→ **本文抜粋**:
━━━━━━━━
このことは、「固形油」が摺接して運動する場合は、摺動発熱によって潤滑油をより多く供給しうることを示している。
次に、「固形油」から摺動部に供給される潤滑油量について述べる。
図2に示す中央に円形状のくぼみを持つ試験片を用いて、そのくぼみの中に「固形油」に使用したものと同一の着色した潤滑油を入れた状態で、スラスト型摩擦磨耗試験を行った。50℃で摺動を行い、着色した潤滑油の移動状態を観察した。試験片の6日、13日、21日後の断面を写真2に示す。
くぼみの中に入れた着色潤滑油は、時間と共に、摺動面に向かって拡散していることがわかる。また、摺動面には、潤滑油が滲み出ているのが観察された。
━━━━━━━━
→ **保存データ項目**:
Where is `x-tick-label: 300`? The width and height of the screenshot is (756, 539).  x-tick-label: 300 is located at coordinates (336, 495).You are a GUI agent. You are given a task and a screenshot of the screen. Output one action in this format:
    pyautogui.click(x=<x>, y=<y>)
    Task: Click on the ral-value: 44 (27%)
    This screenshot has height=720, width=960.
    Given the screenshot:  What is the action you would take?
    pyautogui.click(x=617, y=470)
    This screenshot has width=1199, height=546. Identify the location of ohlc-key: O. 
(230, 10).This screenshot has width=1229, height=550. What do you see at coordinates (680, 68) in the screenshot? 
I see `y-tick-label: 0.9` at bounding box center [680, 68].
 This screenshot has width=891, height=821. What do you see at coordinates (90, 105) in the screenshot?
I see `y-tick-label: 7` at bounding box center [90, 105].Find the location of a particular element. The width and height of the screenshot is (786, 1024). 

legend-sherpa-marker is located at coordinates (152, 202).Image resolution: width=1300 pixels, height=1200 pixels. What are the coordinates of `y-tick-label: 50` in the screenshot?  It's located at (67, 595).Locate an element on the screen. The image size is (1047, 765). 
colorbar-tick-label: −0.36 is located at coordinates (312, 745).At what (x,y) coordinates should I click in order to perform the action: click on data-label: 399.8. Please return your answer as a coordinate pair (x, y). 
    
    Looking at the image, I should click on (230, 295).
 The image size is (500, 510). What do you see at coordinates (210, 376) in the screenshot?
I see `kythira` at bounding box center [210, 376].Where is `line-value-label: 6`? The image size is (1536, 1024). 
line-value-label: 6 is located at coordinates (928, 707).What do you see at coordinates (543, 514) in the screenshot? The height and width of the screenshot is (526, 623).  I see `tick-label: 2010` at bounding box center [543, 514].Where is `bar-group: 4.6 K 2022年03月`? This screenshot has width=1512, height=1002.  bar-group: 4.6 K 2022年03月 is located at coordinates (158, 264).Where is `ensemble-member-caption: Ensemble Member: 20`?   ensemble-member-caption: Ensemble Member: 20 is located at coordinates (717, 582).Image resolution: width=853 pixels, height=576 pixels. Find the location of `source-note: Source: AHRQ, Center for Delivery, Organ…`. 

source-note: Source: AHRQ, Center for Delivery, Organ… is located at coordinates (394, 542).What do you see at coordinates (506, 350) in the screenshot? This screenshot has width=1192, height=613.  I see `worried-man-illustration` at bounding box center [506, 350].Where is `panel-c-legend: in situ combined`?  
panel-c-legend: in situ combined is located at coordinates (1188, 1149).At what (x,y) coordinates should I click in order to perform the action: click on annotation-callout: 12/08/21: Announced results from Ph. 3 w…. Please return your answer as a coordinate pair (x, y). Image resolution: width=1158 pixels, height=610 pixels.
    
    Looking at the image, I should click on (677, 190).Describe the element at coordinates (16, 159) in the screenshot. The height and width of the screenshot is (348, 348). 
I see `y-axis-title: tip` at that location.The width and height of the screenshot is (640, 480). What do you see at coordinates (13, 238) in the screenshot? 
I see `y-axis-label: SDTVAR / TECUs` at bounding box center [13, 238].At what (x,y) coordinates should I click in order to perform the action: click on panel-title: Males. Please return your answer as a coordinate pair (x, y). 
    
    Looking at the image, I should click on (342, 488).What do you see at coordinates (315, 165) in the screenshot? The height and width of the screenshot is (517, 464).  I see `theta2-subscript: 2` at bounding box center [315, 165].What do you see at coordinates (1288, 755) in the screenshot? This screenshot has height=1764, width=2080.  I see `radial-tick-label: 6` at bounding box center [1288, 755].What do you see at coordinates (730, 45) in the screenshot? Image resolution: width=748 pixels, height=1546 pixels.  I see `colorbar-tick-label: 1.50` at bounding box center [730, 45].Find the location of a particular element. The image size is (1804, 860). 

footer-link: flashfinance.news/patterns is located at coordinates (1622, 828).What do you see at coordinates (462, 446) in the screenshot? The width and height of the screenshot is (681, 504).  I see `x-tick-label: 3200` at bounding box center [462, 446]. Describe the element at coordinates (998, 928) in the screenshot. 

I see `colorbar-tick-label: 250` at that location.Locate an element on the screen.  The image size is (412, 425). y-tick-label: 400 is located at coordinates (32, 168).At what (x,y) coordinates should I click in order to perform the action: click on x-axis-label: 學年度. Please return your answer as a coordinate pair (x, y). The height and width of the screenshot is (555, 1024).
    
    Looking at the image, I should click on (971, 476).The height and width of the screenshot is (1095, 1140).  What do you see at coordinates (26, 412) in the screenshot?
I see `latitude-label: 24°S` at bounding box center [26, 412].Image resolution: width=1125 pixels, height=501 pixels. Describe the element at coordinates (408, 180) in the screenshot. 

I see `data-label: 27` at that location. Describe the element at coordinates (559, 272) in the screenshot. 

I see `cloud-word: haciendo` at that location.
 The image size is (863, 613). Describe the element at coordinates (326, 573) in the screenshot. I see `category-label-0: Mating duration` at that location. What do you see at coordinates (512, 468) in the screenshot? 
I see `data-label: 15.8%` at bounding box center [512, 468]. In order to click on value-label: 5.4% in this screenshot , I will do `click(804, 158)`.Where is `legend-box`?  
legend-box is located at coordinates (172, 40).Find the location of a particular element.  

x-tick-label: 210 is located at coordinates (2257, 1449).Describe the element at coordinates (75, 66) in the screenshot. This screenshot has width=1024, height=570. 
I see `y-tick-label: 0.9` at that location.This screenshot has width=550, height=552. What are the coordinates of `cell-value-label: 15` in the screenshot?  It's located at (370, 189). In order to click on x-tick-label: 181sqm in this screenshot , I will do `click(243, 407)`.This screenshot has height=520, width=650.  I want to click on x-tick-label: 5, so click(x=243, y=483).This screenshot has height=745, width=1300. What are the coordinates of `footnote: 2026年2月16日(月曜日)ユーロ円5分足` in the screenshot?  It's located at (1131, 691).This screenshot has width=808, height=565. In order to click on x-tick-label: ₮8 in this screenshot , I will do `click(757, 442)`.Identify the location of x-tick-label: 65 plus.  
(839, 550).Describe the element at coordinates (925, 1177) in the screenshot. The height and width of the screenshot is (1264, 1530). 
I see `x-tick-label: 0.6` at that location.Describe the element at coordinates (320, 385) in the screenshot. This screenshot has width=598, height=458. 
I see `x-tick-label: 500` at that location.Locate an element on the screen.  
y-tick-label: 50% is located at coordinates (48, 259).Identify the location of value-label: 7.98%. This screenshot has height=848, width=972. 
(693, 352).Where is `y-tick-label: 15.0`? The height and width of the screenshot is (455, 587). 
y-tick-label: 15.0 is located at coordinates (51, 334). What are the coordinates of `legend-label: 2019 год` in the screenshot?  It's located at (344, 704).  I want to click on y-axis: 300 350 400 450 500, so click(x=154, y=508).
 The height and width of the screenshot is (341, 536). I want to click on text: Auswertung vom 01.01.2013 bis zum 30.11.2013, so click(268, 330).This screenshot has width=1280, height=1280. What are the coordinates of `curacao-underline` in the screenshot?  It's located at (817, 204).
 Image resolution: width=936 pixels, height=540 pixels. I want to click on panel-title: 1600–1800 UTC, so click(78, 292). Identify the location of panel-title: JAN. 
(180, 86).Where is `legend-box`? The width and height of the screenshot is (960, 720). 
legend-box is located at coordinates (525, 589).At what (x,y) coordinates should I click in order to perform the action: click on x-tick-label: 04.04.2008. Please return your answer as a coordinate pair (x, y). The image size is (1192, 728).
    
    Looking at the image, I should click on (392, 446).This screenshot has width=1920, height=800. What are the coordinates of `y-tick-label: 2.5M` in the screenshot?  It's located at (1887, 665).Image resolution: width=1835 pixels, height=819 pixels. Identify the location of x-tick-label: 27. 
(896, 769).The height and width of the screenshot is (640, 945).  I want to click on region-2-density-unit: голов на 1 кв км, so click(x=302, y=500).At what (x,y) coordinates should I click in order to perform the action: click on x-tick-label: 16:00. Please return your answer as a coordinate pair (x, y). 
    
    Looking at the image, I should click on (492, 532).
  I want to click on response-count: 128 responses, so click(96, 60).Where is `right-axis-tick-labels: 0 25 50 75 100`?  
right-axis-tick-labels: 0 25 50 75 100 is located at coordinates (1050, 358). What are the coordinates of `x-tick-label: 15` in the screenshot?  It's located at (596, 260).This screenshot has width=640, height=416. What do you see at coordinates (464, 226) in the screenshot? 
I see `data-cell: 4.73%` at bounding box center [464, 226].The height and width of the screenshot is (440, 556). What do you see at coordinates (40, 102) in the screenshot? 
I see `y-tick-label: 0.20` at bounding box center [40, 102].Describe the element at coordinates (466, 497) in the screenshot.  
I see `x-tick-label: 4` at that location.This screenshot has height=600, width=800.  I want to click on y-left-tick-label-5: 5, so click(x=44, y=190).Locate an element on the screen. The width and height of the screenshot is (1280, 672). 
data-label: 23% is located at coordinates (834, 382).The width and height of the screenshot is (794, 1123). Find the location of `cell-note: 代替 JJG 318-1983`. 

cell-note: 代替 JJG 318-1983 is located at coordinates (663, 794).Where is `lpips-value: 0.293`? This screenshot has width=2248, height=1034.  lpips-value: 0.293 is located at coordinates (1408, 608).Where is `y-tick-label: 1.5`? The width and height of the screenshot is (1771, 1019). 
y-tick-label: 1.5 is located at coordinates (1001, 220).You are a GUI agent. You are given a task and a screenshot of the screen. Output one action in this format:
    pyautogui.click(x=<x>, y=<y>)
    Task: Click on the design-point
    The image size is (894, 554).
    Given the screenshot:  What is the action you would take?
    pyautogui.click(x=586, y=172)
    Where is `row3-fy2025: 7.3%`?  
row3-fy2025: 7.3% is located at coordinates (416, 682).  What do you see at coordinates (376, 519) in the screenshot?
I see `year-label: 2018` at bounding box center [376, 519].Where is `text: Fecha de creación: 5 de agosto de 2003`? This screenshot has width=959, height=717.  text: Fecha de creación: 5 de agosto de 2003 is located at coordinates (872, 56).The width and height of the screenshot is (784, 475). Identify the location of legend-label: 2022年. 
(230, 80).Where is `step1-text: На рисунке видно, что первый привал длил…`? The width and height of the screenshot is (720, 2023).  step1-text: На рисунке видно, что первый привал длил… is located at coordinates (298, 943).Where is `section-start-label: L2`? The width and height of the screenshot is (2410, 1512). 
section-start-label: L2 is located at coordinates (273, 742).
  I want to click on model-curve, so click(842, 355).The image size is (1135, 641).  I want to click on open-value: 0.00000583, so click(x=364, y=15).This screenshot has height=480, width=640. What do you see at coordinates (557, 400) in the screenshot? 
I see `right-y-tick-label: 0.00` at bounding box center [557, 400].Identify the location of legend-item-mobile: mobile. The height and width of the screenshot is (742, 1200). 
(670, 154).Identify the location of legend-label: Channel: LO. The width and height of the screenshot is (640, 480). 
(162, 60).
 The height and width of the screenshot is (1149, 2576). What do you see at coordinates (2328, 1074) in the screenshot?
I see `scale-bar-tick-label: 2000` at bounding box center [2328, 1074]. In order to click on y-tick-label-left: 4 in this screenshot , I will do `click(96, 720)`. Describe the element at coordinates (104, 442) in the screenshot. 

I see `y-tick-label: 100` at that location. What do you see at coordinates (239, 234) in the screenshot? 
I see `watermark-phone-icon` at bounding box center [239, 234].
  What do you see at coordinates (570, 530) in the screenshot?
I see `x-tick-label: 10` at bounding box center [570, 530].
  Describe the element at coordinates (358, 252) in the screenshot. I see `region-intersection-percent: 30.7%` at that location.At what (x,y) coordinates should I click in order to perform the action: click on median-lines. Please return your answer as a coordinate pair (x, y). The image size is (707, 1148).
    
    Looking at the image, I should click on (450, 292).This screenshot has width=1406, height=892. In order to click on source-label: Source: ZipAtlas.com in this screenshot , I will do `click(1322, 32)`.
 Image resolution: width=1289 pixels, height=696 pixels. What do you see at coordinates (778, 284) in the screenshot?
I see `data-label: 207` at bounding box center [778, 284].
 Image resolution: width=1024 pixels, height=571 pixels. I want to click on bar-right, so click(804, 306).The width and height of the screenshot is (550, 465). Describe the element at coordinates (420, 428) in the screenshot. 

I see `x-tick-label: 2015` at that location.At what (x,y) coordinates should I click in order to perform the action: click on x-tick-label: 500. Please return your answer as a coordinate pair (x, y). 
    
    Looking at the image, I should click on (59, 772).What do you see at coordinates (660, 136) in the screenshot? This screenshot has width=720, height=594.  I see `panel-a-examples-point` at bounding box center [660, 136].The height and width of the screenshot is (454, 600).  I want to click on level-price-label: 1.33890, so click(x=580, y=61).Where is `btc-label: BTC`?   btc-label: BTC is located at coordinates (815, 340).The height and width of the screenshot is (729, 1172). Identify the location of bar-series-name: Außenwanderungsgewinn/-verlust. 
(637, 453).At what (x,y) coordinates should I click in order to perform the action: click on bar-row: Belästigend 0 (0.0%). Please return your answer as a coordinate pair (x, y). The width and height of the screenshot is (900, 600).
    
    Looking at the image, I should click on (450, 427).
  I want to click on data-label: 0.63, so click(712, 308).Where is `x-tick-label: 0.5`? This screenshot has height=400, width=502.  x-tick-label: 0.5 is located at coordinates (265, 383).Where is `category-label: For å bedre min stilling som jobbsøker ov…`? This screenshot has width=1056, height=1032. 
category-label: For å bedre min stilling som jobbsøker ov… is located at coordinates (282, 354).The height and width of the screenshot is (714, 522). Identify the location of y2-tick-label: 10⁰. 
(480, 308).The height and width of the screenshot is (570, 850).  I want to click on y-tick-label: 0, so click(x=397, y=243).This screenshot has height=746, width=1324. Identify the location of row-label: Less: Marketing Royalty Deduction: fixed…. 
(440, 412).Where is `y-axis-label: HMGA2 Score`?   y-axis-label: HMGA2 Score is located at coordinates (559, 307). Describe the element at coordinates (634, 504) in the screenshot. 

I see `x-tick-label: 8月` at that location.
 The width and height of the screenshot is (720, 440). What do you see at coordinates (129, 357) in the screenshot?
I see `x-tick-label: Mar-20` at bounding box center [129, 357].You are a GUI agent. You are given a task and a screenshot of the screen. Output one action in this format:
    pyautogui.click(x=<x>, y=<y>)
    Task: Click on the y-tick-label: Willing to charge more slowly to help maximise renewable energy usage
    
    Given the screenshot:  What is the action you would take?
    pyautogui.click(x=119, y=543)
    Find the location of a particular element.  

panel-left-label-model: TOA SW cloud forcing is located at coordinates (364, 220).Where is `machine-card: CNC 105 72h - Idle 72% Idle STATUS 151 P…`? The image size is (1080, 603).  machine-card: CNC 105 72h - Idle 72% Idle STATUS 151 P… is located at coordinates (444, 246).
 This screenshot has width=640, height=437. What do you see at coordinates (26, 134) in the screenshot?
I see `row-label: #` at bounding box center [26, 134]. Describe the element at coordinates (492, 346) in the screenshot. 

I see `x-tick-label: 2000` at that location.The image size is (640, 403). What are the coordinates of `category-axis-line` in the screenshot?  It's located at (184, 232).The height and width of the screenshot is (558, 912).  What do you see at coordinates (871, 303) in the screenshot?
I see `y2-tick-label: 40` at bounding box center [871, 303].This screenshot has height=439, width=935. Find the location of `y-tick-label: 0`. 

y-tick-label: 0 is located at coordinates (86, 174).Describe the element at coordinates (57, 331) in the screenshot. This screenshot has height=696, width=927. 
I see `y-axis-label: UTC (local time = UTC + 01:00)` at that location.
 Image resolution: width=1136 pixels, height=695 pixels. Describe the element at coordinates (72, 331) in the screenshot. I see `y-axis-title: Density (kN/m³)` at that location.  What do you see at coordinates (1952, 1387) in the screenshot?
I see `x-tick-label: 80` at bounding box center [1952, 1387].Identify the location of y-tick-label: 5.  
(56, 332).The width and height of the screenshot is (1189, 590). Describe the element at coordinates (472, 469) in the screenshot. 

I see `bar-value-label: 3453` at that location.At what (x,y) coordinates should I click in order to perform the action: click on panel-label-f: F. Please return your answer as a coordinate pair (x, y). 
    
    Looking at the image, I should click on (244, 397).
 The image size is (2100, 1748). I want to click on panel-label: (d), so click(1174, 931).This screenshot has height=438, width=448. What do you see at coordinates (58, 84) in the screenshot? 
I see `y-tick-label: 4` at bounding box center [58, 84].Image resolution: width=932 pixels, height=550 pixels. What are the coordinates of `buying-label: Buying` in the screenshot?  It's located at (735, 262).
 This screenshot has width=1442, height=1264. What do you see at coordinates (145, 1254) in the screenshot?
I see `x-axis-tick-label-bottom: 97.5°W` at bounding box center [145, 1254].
━━━━━━━━
→ **実施課題**: 固形油に関する本文抜粋で、着色した潤滑油の移動状態を観察した試験は何℃で摺動を行ったか。

→ **課題の解答**: 50℃で摺動を行った。